US health care tends to look inwards to find solutions to big problems within its own tight borders. Yet, looking outside the health care neighborhood may provide compelling insights and important answers.
Outside the health care circle, large segments of the American public want meaningful systemic change. A 2018 document from the William and Flora Hewlett Foundation, Beyond Neoliberalism is a clarion call for a new policy sphere that is forming in think tanks, academia, advocacy and activist organizations, and the legal community, including surprising allies from Republican/conservative quarters, such as Senator Marco Rubio (R-FL), who now publicly rejects the notion of shareholder primacy.
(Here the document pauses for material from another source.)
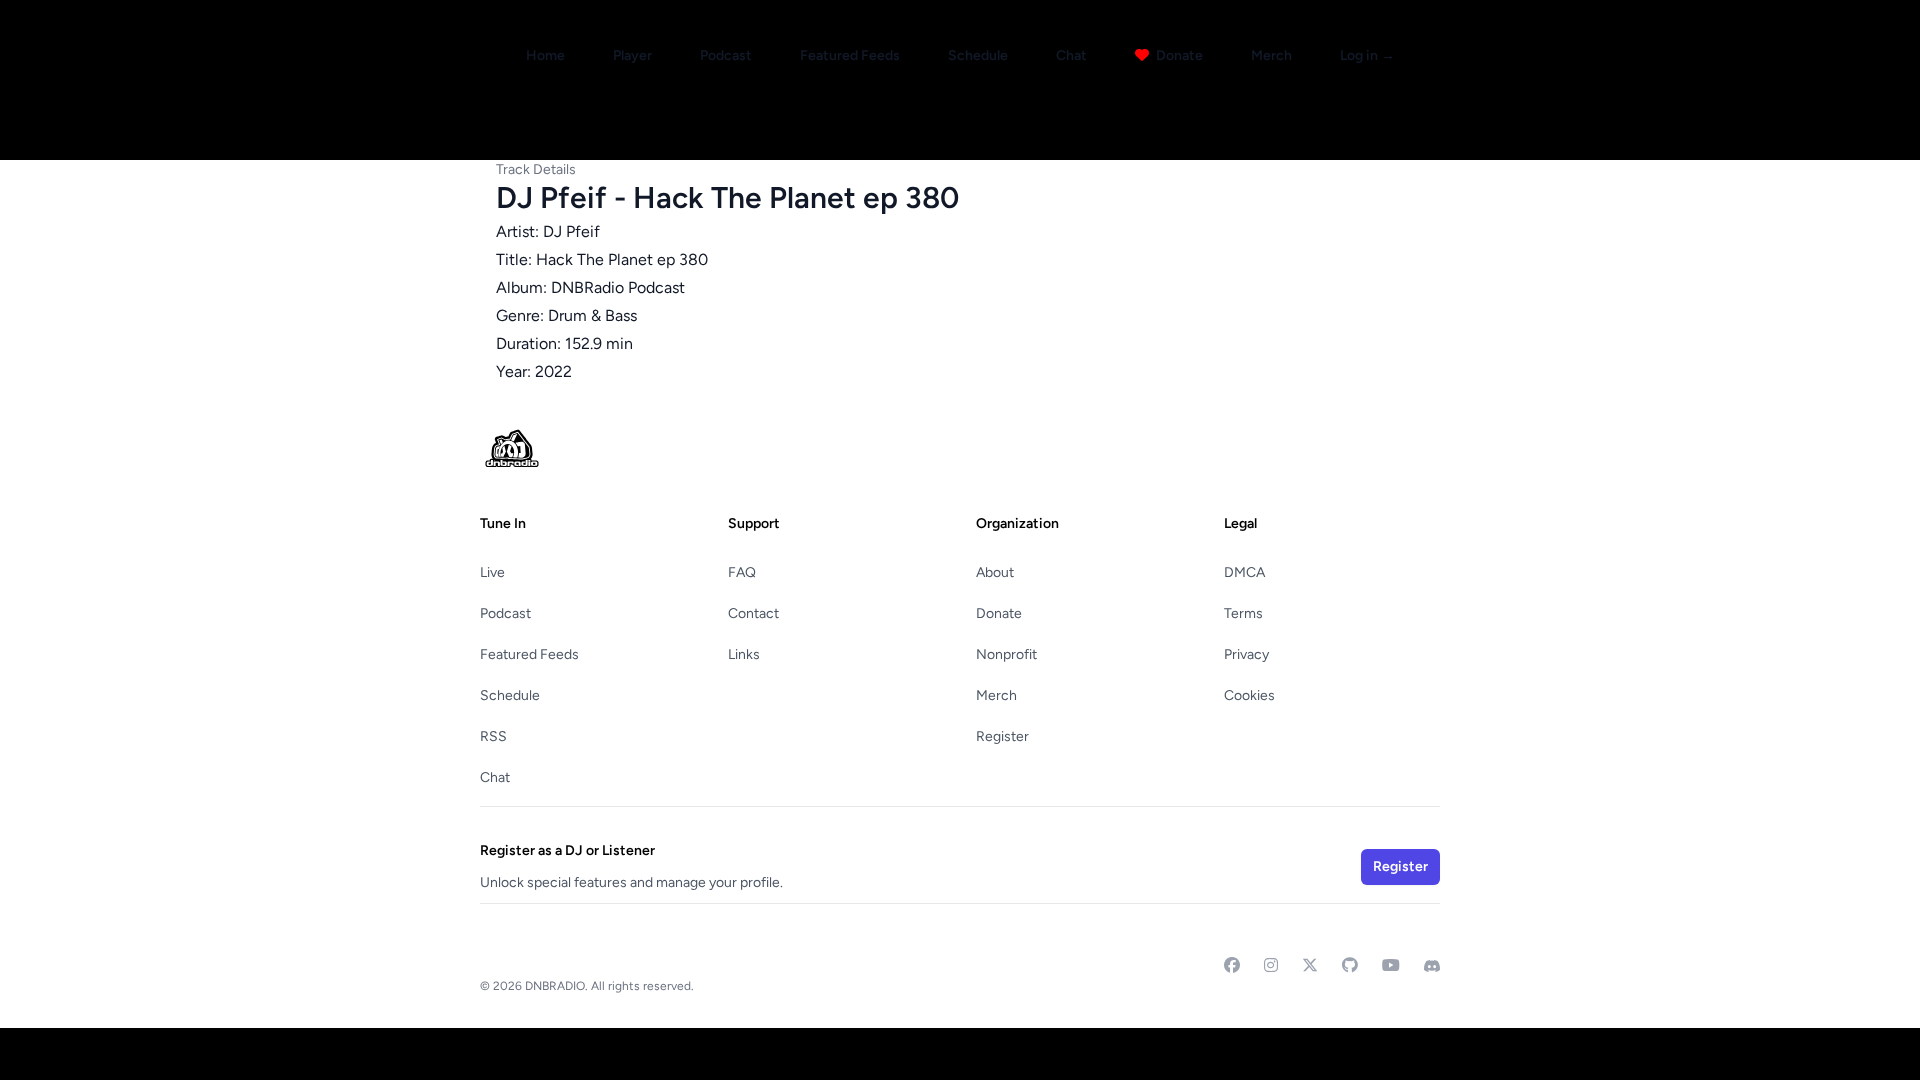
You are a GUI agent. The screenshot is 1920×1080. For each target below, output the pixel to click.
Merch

The search is on for a new paradigm for American society. Depending on the outcomes of the November 3rd federal elections, this movement may find itself on a fast track to influence or a slow boat to who-knows-where.
Sometimes we’re like fish in a water-filled tank. Noticing the water can be tough because it’s everywhere. While other societies around the globe have vigorous debate over neoliberal policies in their midst, Americans are mostly unaware. To many, the notion that we still live in the Ronald Reagan era seems bizarre. And yet, here we are. As Maya Angelou wrote: “If you don’t know where you’ve come from, you don’t know where you’re going.” Victor Fuchs put it this way in his 2002 book, Who Shall Live?: “If change is to be for the better, it should be based on an understanding of why things are the way they are.”
US health care faces many challenges within its own space. Some of the biggest challenges, though, connect health care to larger American societal concerns, such as inequality and climate change. We’re all in this mess together, and we need to think and act that way more.